[What you will do] Would you please transcribe, exactly as written, the lines of the entries below starting at the one that holds "The height and width of the screenshot is (719, 1091)." and ending at the one that holds "Screen dimensions: 1400x753", both included?

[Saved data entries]
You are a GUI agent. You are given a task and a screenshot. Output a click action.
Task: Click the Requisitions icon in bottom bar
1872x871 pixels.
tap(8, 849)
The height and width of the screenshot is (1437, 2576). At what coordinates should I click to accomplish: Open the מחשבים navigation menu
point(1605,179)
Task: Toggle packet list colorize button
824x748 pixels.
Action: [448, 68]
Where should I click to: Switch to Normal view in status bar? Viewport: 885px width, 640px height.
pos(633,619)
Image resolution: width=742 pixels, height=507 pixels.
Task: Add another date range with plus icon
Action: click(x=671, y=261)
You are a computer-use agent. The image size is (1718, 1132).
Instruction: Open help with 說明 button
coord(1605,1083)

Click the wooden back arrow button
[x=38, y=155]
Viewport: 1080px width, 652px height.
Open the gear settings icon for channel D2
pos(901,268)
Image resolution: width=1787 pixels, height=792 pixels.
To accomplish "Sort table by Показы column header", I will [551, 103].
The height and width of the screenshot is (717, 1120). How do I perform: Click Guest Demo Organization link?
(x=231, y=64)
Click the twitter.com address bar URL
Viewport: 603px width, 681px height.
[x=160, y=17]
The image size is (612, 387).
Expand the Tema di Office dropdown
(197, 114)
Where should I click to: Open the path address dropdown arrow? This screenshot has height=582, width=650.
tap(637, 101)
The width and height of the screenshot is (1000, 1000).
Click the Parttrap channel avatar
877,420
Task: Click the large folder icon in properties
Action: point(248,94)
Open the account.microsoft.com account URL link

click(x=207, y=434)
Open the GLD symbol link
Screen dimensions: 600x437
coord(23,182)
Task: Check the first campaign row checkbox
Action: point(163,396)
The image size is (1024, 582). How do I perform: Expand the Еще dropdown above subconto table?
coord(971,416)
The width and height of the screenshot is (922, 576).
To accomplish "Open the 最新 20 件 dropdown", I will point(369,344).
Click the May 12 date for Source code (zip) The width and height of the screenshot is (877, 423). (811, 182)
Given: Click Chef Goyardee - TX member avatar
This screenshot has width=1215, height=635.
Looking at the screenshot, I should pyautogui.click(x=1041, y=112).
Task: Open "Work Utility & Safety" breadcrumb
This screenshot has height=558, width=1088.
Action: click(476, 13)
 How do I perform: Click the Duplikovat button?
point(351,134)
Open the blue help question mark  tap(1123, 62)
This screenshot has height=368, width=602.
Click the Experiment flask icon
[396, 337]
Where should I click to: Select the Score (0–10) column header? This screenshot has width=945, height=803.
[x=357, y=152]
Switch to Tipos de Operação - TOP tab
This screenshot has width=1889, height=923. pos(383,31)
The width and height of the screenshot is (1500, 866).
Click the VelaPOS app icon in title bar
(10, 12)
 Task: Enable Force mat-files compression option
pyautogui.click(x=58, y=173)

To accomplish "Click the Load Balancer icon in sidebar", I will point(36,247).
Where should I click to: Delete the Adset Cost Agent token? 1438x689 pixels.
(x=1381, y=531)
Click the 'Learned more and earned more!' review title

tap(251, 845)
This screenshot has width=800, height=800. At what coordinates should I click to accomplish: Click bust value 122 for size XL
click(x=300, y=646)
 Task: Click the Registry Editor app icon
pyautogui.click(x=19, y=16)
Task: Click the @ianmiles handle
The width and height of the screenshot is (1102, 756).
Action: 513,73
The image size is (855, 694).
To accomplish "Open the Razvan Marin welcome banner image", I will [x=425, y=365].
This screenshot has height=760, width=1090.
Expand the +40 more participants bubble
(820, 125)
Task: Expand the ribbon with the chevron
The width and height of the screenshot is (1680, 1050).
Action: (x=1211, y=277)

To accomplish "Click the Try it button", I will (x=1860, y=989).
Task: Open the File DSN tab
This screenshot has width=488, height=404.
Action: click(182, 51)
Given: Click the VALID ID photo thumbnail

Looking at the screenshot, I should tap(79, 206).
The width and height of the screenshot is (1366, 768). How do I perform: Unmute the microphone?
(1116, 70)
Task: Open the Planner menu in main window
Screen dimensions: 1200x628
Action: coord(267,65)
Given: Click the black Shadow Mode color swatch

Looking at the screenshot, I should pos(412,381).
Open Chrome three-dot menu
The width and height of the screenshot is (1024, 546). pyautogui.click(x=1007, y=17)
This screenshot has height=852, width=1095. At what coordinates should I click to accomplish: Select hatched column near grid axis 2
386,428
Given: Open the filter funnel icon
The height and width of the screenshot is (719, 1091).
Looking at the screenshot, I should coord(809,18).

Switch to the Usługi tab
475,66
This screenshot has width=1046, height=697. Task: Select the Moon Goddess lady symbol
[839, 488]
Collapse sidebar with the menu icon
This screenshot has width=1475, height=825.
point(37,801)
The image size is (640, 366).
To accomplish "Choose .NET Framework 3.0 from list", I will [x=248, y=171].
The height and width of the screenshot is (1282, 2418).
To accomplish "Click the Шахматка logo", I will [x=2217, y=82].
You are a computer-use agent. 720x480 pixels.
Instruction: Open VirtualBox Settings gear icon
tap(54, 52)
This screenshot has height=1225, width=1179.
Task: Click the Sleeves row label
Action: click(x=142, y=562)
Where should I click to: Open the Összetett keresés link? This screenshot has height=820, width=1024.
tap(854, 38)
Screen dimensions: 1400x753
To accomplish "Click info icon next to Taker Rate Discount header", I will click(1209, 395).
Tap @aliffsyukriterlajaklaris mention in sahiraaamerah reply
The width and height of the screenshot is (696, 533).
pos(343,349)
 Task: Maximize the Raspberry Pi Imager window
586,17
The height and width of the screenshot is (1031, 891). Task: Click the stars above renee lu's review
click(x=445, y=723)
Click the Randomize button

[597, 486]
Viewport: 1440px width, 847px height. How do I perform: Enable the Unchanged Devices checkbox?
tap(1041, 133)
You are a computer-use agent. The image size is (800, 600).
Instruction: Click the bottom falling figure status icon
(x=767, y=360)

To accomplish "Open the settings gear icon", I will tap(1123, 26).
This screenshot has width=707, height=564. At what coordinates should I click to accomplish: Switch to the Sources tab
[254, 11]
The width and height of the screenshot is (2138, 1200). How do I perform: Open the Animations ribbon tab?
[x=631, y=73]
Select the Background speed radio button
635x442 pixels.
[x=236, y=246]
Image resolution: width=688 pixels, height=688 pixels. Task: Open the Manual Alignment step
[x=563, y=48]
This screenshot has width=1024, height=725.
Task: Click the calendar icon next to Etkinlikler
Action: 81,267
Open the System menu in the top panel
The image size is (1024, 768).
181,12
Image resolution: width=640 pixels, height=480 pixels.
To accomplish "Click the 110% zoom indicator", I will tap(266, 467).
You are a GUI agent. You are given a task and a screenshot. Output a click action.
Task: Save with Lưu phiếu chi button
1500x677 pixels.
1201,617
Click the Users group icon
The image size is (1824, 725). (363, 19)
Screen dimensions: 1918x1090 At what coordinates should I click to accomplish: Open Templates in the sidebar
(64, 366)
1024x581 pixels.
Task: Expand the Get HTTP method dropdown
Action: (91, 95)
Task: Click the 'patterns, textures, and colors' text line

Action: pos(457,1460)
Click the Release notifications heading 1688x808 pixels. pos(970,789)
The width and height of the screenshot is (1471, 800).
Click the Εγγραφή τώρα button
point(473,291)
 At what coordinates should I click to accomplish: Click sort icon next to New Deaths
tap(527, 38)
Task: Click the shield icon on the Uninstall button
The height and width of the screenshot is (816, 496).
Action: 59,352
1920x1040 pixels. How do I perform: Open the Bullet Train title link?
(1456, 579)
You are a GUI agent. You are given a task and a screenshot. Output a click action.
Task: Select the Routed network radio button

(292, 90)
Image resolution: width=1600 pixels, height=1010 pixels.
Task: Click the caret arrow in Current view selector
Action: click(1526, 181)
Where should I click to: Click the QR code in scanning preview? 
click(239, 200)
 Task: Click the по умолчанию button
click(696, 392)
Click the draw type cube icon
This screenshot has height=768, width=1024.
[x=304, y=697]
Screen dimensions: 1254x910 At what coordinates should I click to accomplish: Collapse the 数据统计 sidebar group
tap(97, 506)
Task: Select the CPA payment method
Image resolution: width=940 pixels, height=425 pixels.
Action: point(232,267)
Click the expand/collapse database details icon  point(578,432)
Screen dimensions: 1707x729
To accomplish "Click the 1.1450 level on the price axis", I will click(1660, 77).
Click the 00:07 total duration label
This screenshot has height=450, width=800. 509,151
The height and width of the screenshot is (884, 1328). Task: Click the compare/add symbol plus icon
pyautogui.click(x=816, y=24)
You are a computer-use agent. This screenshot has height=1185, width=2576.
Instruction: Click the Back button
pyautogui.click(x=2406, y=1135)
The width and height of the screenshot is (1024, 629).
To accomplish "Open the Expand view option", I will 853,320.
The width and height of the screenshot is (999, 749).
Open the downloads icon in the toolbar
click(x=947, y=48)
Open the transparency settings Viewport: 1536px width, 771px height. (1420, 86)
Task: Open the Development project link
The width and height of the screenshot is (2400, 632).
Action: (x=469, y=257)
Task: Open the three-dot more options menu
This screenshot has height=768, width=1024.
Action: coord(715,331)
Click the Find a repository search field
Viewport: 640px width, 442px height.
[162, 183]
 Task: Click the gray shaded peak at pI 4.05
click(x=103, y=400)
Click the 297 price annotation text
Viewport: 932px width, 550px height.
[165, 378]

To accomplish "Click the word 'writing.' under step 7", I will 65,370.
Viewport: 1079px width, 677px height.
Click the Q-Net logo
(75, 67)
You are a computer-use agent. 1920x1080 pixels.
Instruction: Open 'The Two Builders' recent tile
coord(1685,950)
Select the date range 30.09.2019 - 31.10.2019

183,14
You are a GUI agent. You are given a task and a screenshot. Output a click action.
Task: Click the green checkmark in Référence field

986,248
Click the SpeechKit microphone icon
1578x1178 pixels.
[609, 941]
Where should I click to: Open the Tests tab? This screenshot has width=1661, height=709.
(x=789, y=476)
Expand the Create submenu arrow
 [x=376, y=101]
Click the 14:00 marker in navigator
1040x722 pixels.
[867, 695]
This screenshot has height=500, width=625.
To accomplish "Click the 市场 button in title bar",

[Written answer]
The height and width of the screenshot is (719, 1091).
Looking at the screenshot, I should coord(809,18).

Switch to the Usługi tab
475,66
This screenshot has width=1046, height=697. Task: Select the Moon Goddess lady symbol
[839, 488]
Collapse sidebar with the menu icon
This screenshot has width=1475, height=825.
point(37,801)
The image size is (640, 366).
To accomplish "Choose .NET Framework 3.0 from list", I will [x=248, y=171].
The height and width of the screenshot is (1282, 2418).
To accomplish "Click the Шахматка logo", I will [x=2217, y=82].
You are a computer-use agent. 720x480 pixels.
Instruction: Open VirtualBox Settings gear icon
tap(54, 52)
This screenshot has height=1225, width=1179.
Task: Click the Sleeves row label
Action: click(x=142, y=562)
Where should I click to: Open the Összetett keresés link? This screenshot has height=820, width=1024.
tap(854, 38)
Screen dimensions: 1400x753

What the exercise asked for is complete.